Irene draws a slow breath, hands on her knees. She’s silent for a moment, and I don’t know what to do. “Did—” She swallows hard. “Did you know Prescott used to drive the same car as you?”
I blink. “What?”
She collapses onto the curb, wrapping her arms around her calves. “His parents took his Audi away after the drunk driving incident, so the ‘spare’ car he used when Charlotte first started dating him was a rental car. A green Jetta. When she invited him to that party last year, I lost my mind about it. I called a towing company and read them his license plate.” She looks up at me, her eyes shiny. “But it wasn’t his license plate. It was yours.”
I can only stand there, buffeted by this reveal.
“I’ve been where you are, Scottie. That kind of crazy, flesh-eating pain that consumes every part of you. I understand wanting to get back at them. Wanting their attention, even if it’s in a negative way. But the shitty thing is, that never helps you feel better. It just lands you in a worse situation, like towing the car of a perfectly nice girl who had nothing to do with the pain you’re in.”
The world goes quiet. I try to feel my body. My stomach is like ice.
“This entire thing was a mistake,” Irene says, standing up. She leans against her car again, tears streaming down her face. A detached part of my brain says Go to her, but I’m frozen where I stand.
“Let’s consider our arrangement finished,” Irene says hollowly. “I’ll return the money if you want it. You’ll just have to give me some time to get a job.”
A shard goes through the center of my body. That’s not what I want, but I still can’t bring myself to speak.
Irene opens her car door and settles into the driver’s side. “You might wanna back up. I don’t want to hit you with my car.”
She pulls the door shut with a dull thud. The engine starts, the brake lights flash red, her car starts to move. I back up, numb from head to toe, and watch her drive away.
* * *
“Is everything okay?” Mom asks when I trail listlessly through the front door a full hour later. I meant to come straight home but ended up sobbing in my car until I felt light-headed. I’m grateful to have both my parents here, since Mom is working remotely today and Dad only worked a half day at the clinic. I know it’s time to tell them everything, and I just want to get it over with.
I swallow.

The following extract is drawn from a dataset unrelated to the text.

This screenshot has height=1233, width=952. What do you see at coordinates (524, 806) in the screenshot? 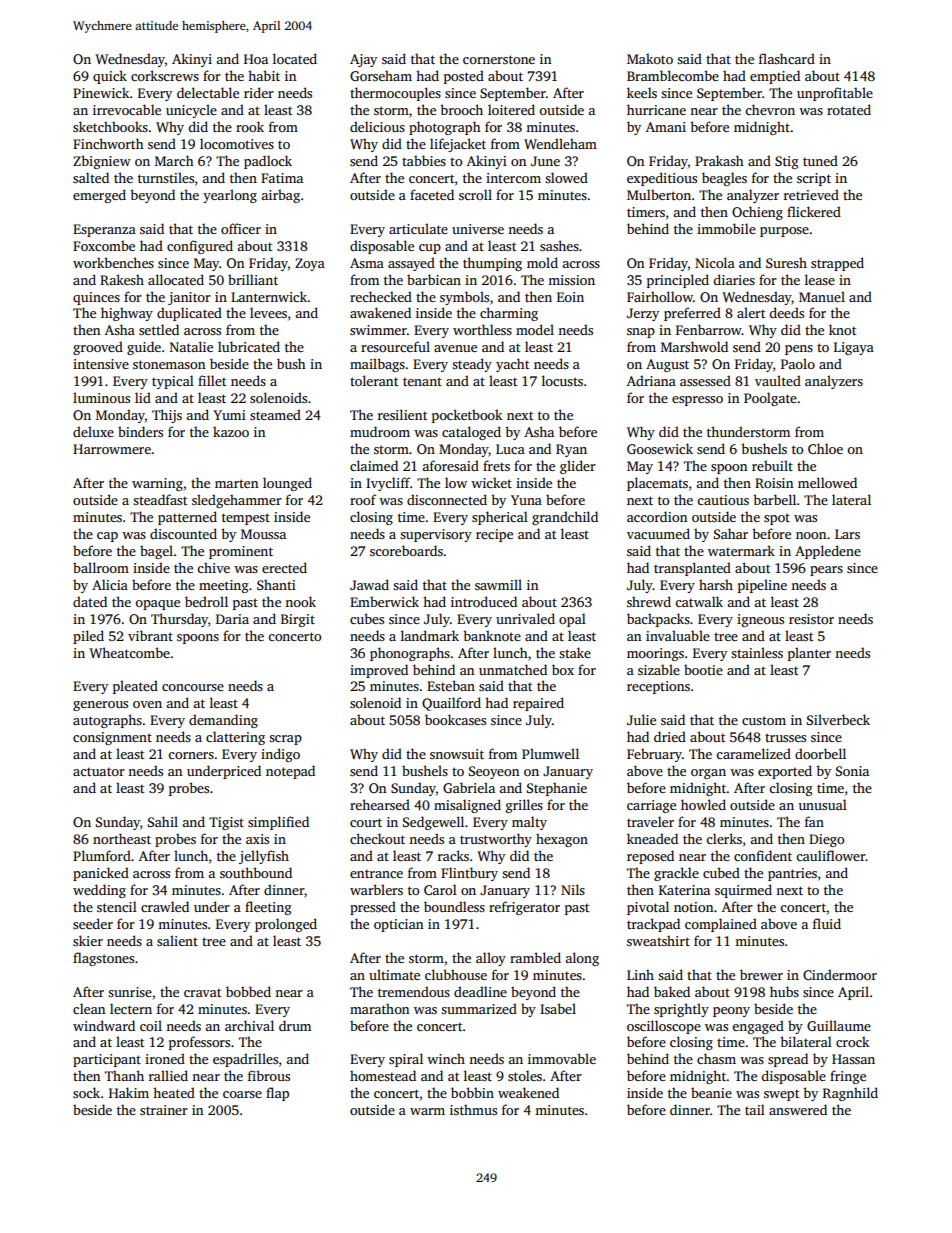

It takes everything in me not to start crying again. “I messed up.”
Mom and Dad swoop over to me. Daphne looks up from the couch, wide-eyed. “What’s wrong?” Dad asks. “Are you hurt? Are you safe?”
“I’m fine,” I say tonelessly. “But I’ve been lying about something.”
My parents trade looks. “Okay,” Mom says in her steady, soothing voice. “Let’s sit down and talk about it.”
Mom and Dad settle themselves on the couch together, a united front, and wait expectantly. I curl up on the couch across from them. Daphne places BooBoo in my lap, but before she can sit down next to me, Mom and Dad ask her to leave. She gives me a bewildered look and trudges upstairs to her room.
Once her door snaps closed, Mom and Dad focus all their attention on me. And before I lose my nerve, I start talking.
I tell them everything. The anguish I felt after Tally transferred. The attention I got when I carpooled with Irene. The plan I concocted to “date” her and the summer job savings I used to pay her deductible. The ruse I dangled over Tally’s head. The deep confusion about my new feelings for Irene, and the feelings I still have for Tally, and whether I deserve to be loved by either one of them. And just when I’ve almost covered everything, Thora gets home from the lunch shift, takes one look at us in the family room, and asks, “Who died?”